L’opposition russe à la peine face à la réforme constitutionnelle de Poutine
La réforme constitutionnelle sur laquelle les Russes doivent se prononcer jusqu’à mercredi permettra à Vladimir Poutine de se maintenir potentiellement au pouvoir jusqu’en 2036, mais hormis des appels timides au boycott ou au rejet, l’opposition peine à combattre ce projet
.Depuis le début du vote la semaine dernière, les opposants russes ont dénoncé le vote sur cette réforme comme une farce, soulignant par exemple que des copies de la loi fondamentale amendée sont d’ores et déjà en vente dans les librairies.
Des libéraux aux communistes, les critiques du projet ont été nombreuses mais aucun front commun n’a émergé pour protester la réforme.
Le principal critique du Kremlin, Alexeï Navalny, qui a organisé l’été dernier de vastes manifestations à Moscou en faveur d’élections libres, a également montré peu d’intérêt.
Selon des experts, les profondes divisions au sein de l’opposition et des ruses du Kremlin ont empêché tout combat sérieux contre les plans ambitieux de Vladimir Poutine.
« Un manque de ressources, de nouveaux visages, d’enthousiasme, d’inspiration et de foi: c’est les principales sources du problème », souligne auprès de l’AFP Vitali Chkliarov, chercheur et conseiller politique qui a travaillé avec l’opposition russe.
« L’opposition en Russie ne croit pas en elle-même », résume-t-il.
Vladimir Poutine a annoncé la réforme constitutionnelle à la surprise générale en janvier avant d’y ajouter à la dernière minute des amendements lui permettant de potentiellement se représenter pour deux mandats supplémentaires après la fin de l’actuel en 2024.
Les changements renforcent aussi certaines prérogatives du président et inscrivent dans la Constitution des principes sociétaux conservateurs tels que la « foi en Dieu » et le mariage comme institution hétérosexuelle.
Selon les divers sondages, une majorité de Russes soutiennent les amendements sociaux tels que l’indexation des retraites, mais n’ont que peu d’enthousiasme pour le volet politique.
En ordre dispersé
Cette réforme, la première depuis 1993, a déjà été approuvée par le Parlement mais Vladimir Poutine a insisté sur le fait que les Russes doivent se prononcer eux-aussi via un « vote populaire » destiné à la légitimer.
A l’origine prévu pour le 22 avril, le scrutin a été reporté à juin à cause de l’épidémie de coronavirus et, selon des experts, ce report et son organisation à toute vitesse ont participé à la faiblesse de la réponse de l’opposition.
Pour Tatiana Stanovaïa, fondatrice du centre d’analyse R.Politik, le Kremlin a aussi désarmé l’opposition en proposant aux Russes de se prononcer sur la réforme dans son entier et non sur chaque amendement en particulier.
S’opposer à des mesures populaires contenues dans la réforme, telles que de meilleurs régimes de retraite et ou salaire minimum, devient dès lors mission impossible pour l’opposition.
« Dans cette situation, l’opposition ne sait pas quoi faire », résume l’experte.
Le parti libéral Iabloko a ainsi appelé les Russes à boycotter un « vote falsifié, illégal et anti-constitutionnel ». Le parti communiste a, lui, fait campagne en faveur du « non », malgré des vues souvent proches du Kremlin.
– Vers d’autres batailles –
Alexeï Navalny a pour sa part dénoncé la réforme comme un « coup d’Etat constitutionnel » mais n’a pas fait grand chose pour s’y opposer.
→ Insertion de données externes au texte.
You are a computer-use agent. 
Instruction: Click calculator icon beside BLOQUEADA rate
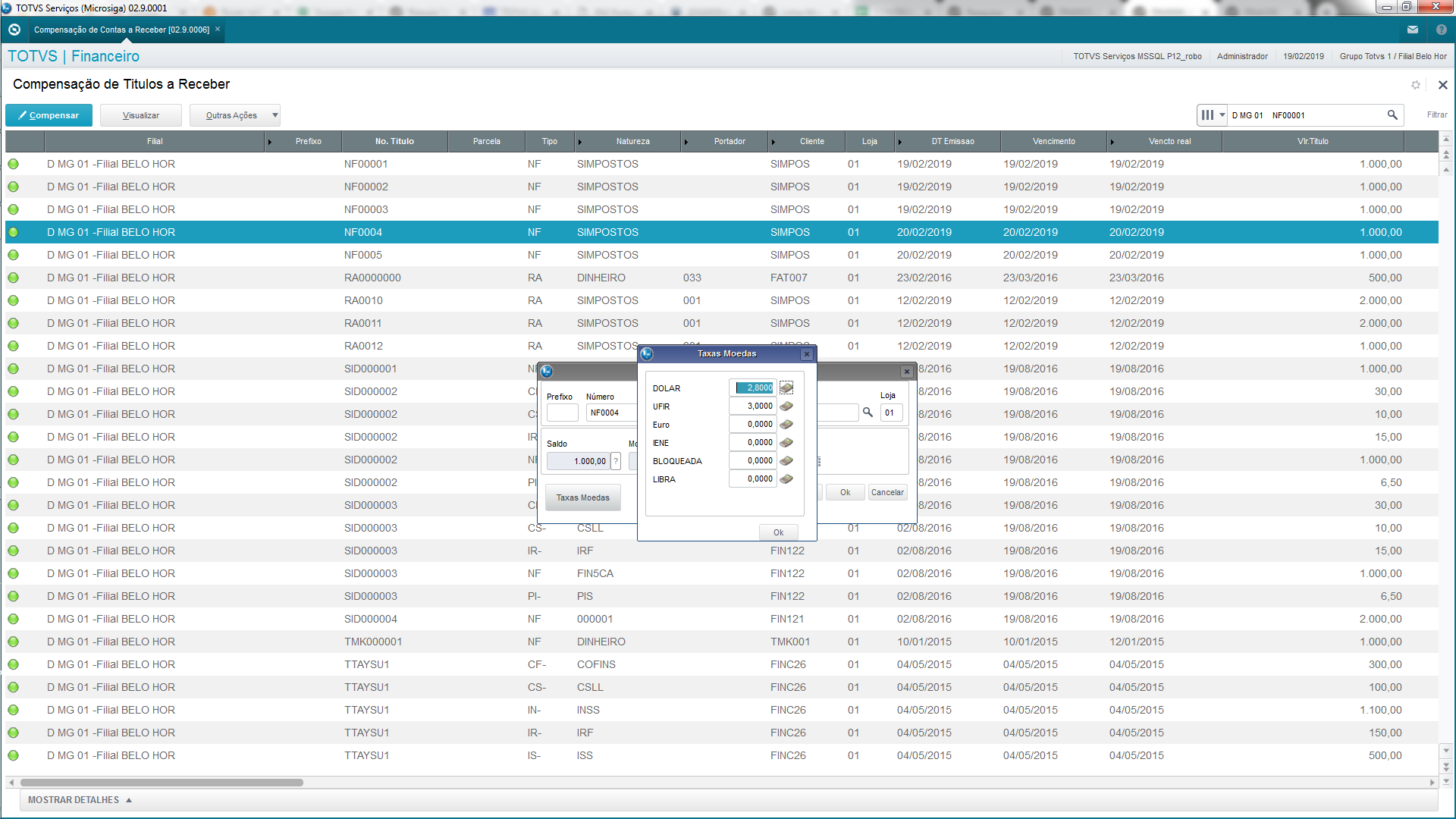[786, 461]
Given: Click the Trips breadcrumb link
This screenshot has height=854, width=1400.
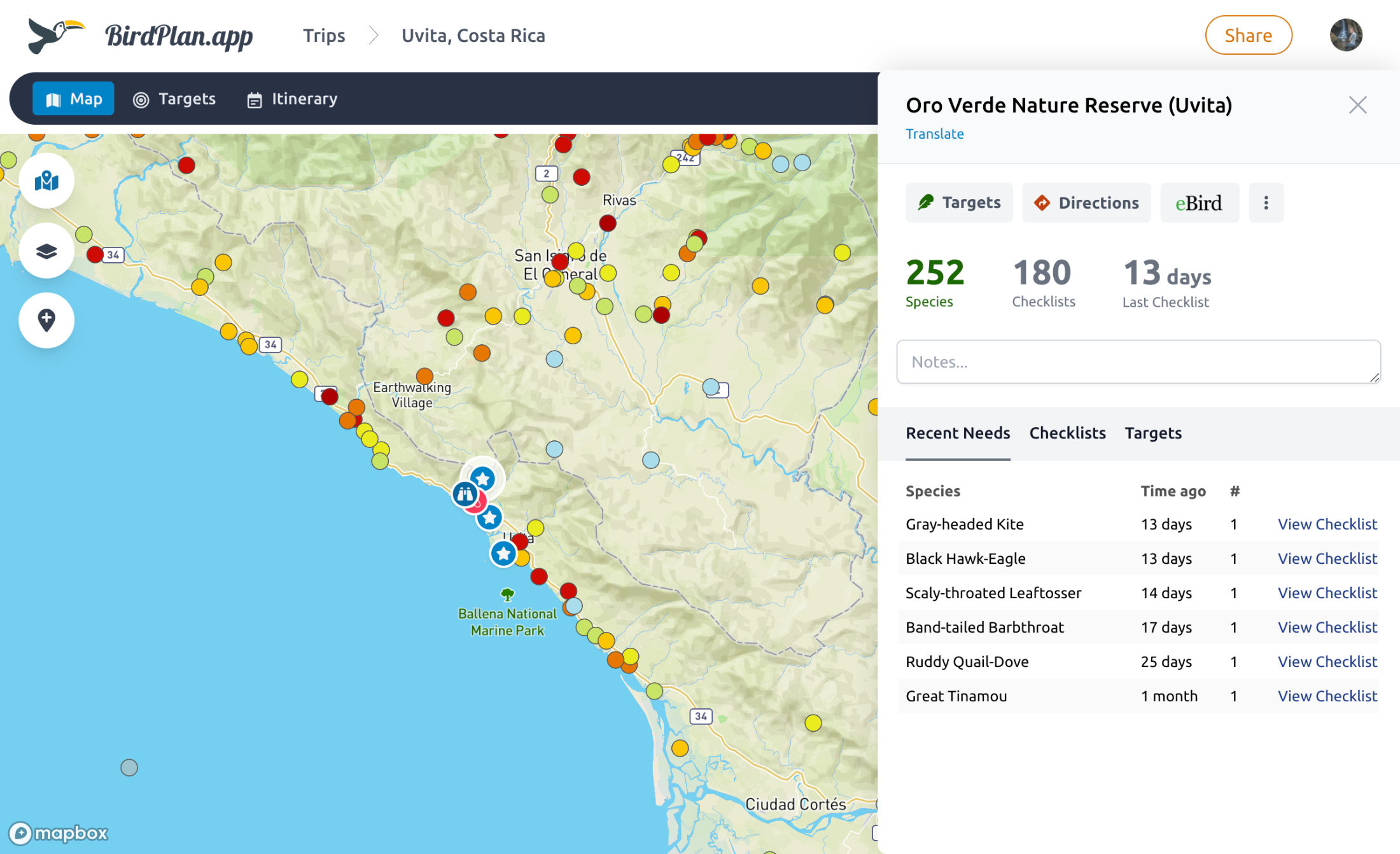Looking at the screenshot, I should [x=324, y=36].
Selon lui, débattre du référendum est inutile car les amendements ont déjà été approuvés par le Parlement et le vote sera frauduleux.
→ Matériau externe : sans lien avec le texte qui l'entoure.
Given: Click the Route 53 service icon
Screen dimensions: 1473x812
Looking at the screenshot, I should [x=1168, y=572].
« Ce qu’il nous reste, c’est un cirque avec des ballons », a-t-il écrit sur Telegram.
Si beaucoup des partisans de l’opposant ont été déçu par cette attitude défaitiste, certains veulent croire à un changement prochain.
Mikhaïl Samine, programmeur de 20 ans qui a participé aux protestations de l’été dernier, souligne ainsi que la cote de confiance de Vladimir Poutine est en baisse, à un plus bas historique de 59% en avril selon le centre indépendant Levada.
« L’opposition et la société vont dans la bonne direction », veut-il croire.
M. Navalny a aussi appelé à concentrer les efforts de l’opposition sur les élections régionales de septembre et sur les législatives de 2021, au lieu du référendum.
L’année dernière, les candidats pro-Kremlin ont subi des défaites aux élections du Parlement municipal de Moscou grâce à un système de vote tactique prôné par Alexeï Navalny.
Selon l’experte Tatiana Stanovaïa, c’est effectivement le moment pour M. Navalny de garder ses forces pour un autre combat. « Ce n’est pas son heure », estime-t-elle.